For the second time in the past year, a piece of Falcon 9 rocket washed up on a beach in North Carolina. This incident has aroused sharp criticism but the company SpaceX does not seem to wish to launch an overall plan for the recovery of its debris.

This is the second time in the past year that a Falcon 9 rocket piece has been washed up on the sand of North Carolina. Measuring two meters by three, the piece was so heavy that local services had to resort to an excavator to simply remove it from the beach.
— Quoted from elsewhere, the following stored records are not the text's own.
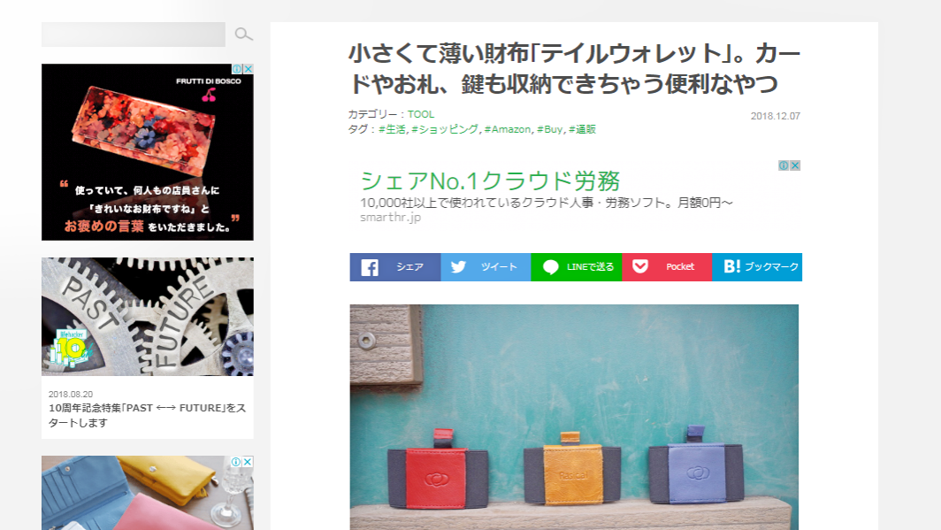
Task: Open the #生活 tag
Action: pyautogui.click(x=392, y=129)
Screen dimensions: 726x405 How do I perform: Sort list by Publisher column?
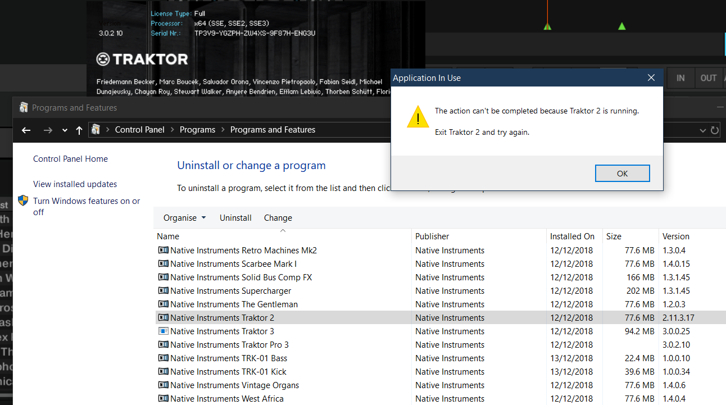(x=432, y=236)
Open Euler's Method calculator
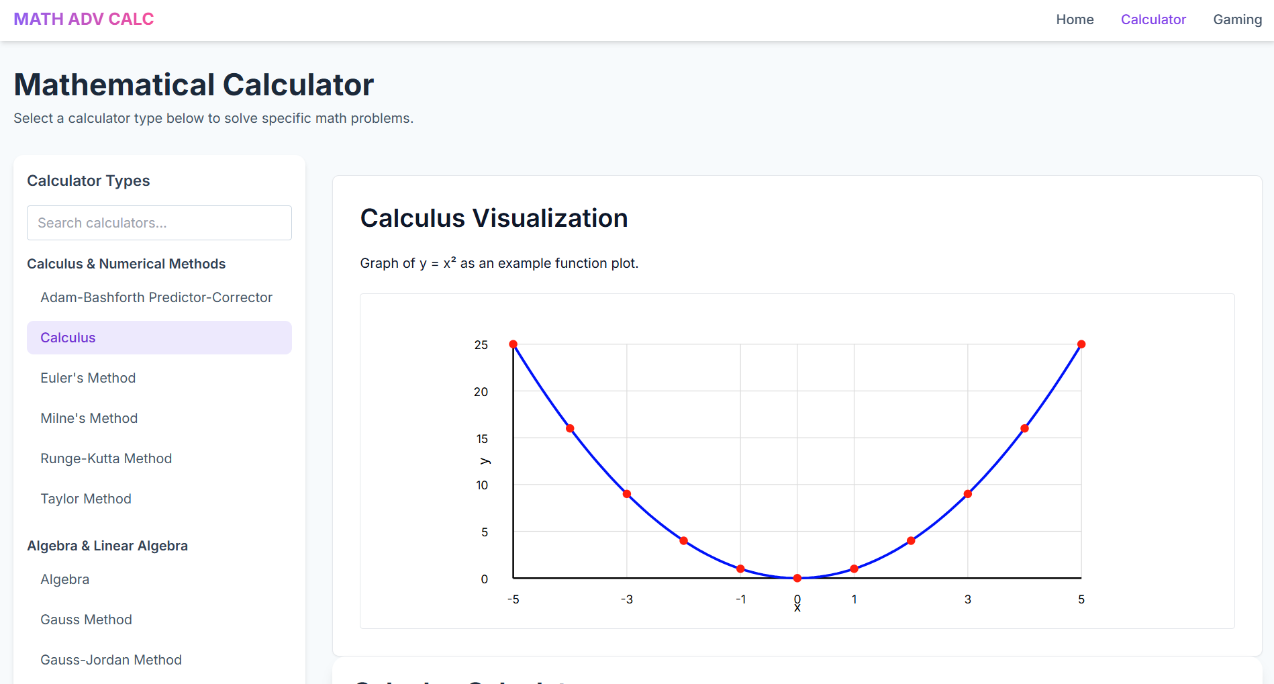 pyautogui.click(x=88, y=378)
This debris paints an unflattering picture of the SpaceX company, which nevertheless continues to claim that it wants to create space vehicles that are 100% reusable.

Space-wrecked

Earlier this year, SpaceX launched a dozen Falcon 9 rockets and it's a safe bet that the piece in question belongs to one of them. ‘SpaceX is working with the local authorities to recover this material debris,' states an advertisement from the firm. ‘Thanks to our advances in recycling and reuse systems, SpaceX is the only company that can recover the rocket and its reactors.'

Indeed, SpaceX has already proven several times that it was now possible to reuse part of the equipment used in its rockets for future takeoffs. According to its head Elon Musk: ‘If anyone can figure out how to effectively reuse rockets like we do with airplanes, the cost of access to space will be reduced by a factor of one hundred. A completely reusable vehicule has not been built yet. This is the fundamental key needed to revolutionize access to space.'

Rockets in the ocean

In October 2017, another piece of Falcon 9 found its way on a beach in North Carolina. The authorities had made sure no valuable parts were still around the debris, but SpaceX did not seem particularly concerned about its fate. The residents there were free to keep it or get rid of it. The newly-wrecked wreck, however, seems to have a little more value.

So far, Musk and his team feel there is no need to worry about the fate of these rockets' components, leaving them to just sink into the Atlantic. A recovery mission to save the nose of one of the devices (worth $ 6 million) that fell into the ocean ended in failure last March. If Musk really wants to create fully reusable rockets, he will have to prove at first that he is able to recover them.